**INFORMATION SUPPLIED**

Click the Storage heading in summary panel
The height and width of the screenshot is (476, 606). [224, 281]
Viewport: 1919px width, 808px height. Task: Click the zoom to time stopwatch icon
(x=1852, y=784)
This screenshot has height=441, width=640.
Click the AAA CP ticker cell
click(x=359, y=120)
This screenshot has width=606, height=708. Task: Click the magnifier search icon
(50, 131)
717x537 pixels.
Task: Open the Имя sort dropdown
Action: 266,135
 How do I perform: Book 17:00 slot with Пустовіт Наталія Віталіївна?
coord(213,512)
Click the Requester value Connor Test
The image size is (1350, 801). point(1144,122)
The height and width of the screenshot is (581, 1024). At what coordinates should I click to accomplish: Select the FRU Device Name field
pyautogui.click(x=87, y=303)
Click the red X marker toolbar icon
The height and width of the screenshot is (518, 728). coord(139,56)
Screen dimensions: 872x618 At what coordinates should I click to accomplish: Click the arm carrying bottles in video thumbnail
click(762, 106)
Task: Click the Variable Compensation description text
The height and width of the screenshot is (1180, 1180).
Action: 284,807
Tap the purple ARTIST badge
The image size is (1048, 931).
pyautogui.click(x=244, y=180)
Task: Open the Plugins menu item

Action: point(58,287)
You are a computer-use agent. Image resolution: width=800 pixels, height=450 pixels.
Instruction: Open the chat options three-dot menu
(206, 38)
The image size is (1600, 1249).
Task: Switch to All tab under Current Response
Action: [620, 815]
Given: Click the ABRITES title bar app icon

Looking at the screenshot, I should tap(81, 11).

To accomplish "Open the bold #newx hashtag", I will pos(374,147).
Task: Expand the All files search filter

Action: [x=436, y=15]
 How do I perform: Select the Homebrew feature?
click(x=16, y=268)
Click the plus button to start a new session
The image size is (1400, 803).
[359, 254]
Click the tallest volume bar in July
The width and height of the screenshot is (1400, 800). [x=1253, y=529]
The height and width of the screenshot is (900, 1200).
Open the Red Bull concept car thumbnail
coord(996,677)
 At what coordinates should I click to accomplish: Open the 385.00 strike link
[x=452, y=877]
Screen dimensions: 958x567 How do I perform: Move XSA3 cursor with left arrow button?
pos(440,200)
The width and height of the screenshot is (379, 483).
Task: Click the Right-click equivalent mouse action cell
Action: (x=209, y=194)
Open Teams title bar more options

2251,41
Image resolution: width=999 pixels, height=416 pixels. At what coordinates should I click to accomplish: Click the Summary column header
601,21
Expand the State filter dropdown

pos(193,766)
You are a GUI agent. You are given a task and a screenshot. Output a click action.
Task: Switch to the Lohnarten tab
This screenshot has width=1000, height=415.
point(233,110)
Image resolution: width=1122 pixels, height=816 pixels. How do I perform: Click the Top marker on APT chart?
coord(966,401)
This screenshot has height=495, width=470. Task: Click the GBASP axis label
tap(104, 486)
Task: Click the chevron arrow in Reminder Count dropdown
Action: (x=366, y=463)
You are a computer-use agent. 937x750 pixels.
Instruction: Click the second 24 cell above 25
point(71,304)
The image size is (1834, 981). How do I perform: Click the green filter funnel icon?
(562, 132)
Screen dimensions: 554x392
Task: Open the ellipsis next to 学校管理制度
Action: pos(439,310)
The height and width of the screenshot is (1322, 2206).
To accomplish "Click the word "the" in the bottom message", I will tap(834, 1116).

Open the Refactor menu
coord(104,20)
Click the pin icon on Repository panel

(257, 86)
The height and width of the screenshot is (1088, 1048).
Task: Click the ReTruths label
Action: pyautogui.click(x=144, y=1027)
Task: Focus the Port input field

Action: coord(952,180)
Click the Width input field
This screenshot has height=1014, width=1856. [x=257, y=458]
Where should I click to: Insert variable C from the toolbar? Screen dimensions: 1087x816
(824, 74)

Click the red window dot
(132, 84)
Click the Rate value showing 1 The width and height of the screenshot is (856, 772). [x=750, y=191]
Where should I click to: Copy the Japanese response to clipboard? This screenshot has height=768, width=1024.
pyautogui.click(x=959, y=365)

**EXERCISE**
What belongs in the answer is each line from the listing above that contains "agent".

**EXERCISE RESULT**
You are a computer-use agent. Image resolution: width=800 pixels, height=450 pixels.
You are a GUI agent. You are given a task and a screenshot. Output a click action.
You are a computer-use agent. 937x750 pixels.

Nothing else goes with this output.